Anonymize/pseudonymize PII using hashing (SHA-2) and related techniques, apply masking in place, and ensure consistent masking across distributed pipelines.

Column masks ([Row filters and column masks — access control inside a table](/lessons/s7-row-col-masks/)) hide values at query time — but the raw data still sits in the files. Copy a table to a sandbox, hand a dataset to a vendor, or simply refuse to store real PII at rest, and masking isn't enough: you must transform the stored value itself. This lesson is those transforms, with hashing as the workhorse and a few exact SHA-2 facts the exam checks.

The spine

Beat 1 — the anchor: recoverable? linkable?

Anchor. Protecting a value at rest is a choice on two axes: can you get the original back, and can you still link records that had the same value? Anonymization (hashing) is one-way — no recovery — but deterministic, so equal inputs still match. Pseudonymization replaces the identifier with a consistent code so records stay linkable without exposing the real value. Tokenization is reversible via a separately-stored vault. Pick by which of recoverable / linkable you need.

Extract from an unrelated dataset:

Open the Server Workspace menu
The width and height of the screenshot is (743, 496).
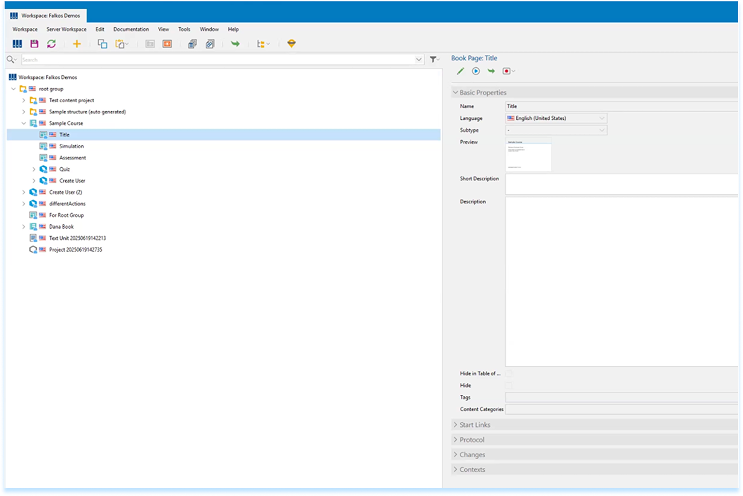(x=66, y=29)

Beat 2 — SHA-2 hashing, and the in-place trap

sha2(col, numBits) is the default: one-way and deterministic (same input → same output). Determinism makes it a pseudonymizer — hash an email that's both the only PII and the join key, and records stay linkable on the hash while the address is gone. Three exact facts:

Valid bit lengths: 224, 256, 384, 512 (0 = 256). 128 is NOT a SHA-2 length — sha2(col, 128) fails.
Output is fixed-length regardless of input — sha2(x, 256) is always 256 bits = 64 hex chars, short email or long password alike (why a hashed column takes a CHAR(64)).
A hash is not encryption — you can't recover the original. Need it back → tokenization (random token + secure vault), not hashing.

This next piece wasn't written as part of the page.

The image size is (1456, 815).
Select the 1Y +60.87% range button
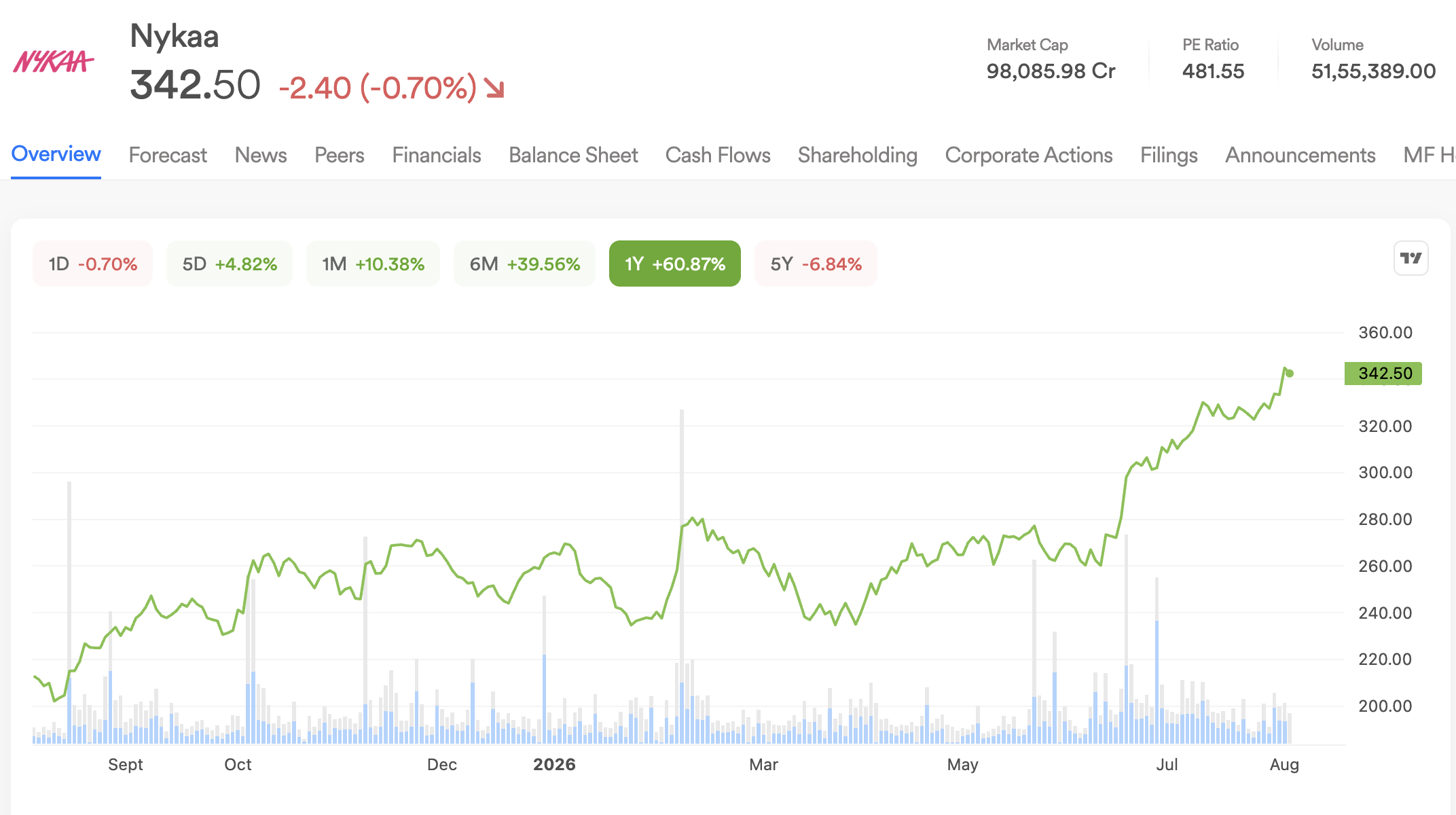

Predict: you write df.withColumn("ssn_hash", sha2("ssn", 256)) and save. Is the SSN protected?

…

No — withColumn("ssn_hash", …) adds a new column and leaves the original ssn intact, so raw SSNs still get written. To mask in place, overwrite the original column (same name) or project it out:

df.withColumn("ssn", F.sha2("ssn", 256))   # RIGHT — overwrites in place

Tell: "hashed a new column but PII still exposed" → you added instead of replaced.

Lock it. sha2 = one-way + deterministic (linkable, not recoverable); valid 224/256/384/512 (128 fails), fixed-length output. Overwrite the column to mask in place. Recover later → tokenization.

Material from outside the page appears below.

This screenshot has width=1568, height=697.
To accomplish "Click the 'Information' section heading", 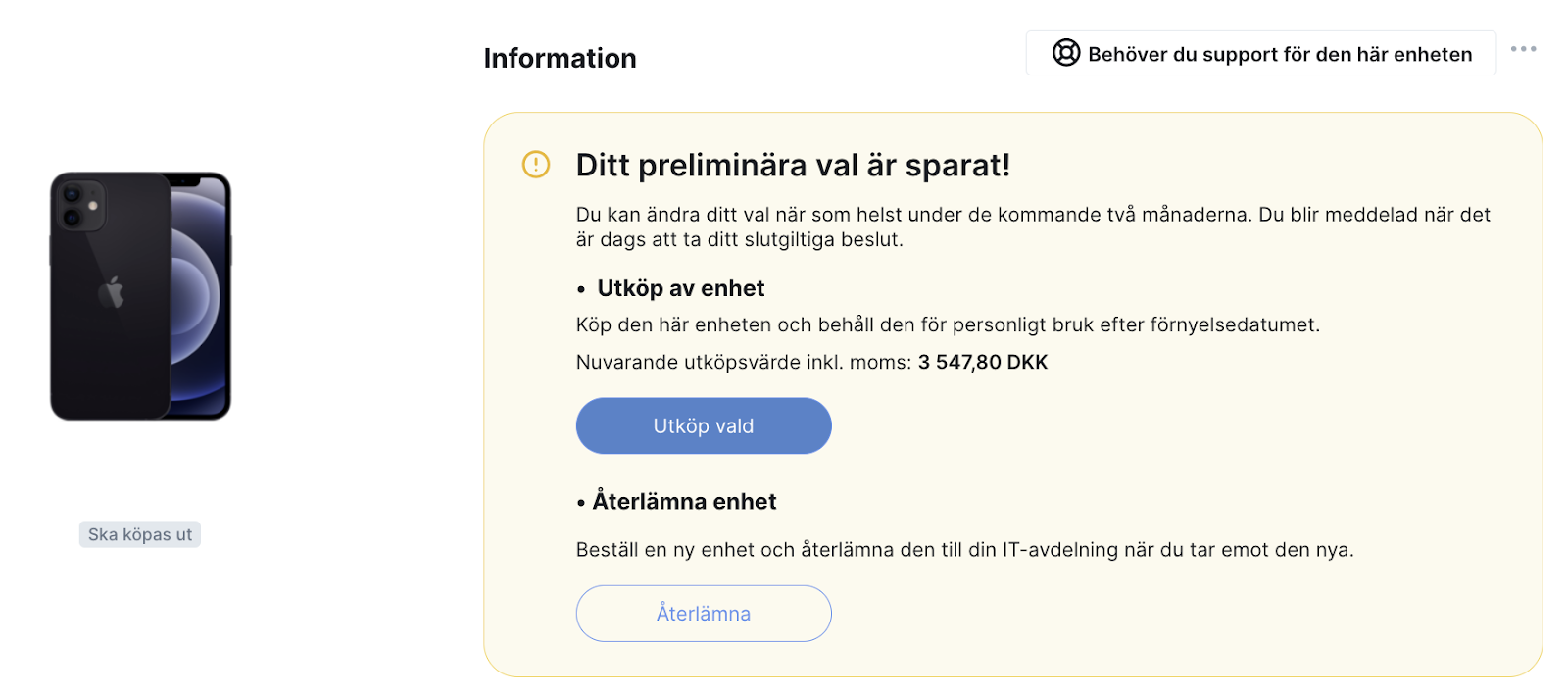I will (x=560, y=58).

The dials (skim now; return when a question needs one)

◆ The landscape

Salting (sha2(concat(x, salt), 256)) resists dictionary/rainbow attacks — but a salt breaks cross-dataset linkability unless the same salt is shared (trades matchability for strength).
Suppression — replace with NULL.
Generalization — coarsen: exact age → age range, full ZIP → 3-digit prefix. Keeps utility, lowers identifiability.
k-anonymity — every combination of quasi-identifiers (age-band, city, gender) appears ≥ k times so no row is unique enough to re-identify; regulators typically want k ≥ 5. Motivation: even "anonymized" rows can be re-identified by joining quasi-identifiers to an external dataset — so generalize the quasi-identifiers, don't just hash the obvious PII.
Tokenization — reversible pseudonymization via a vault (when you must re-identify later).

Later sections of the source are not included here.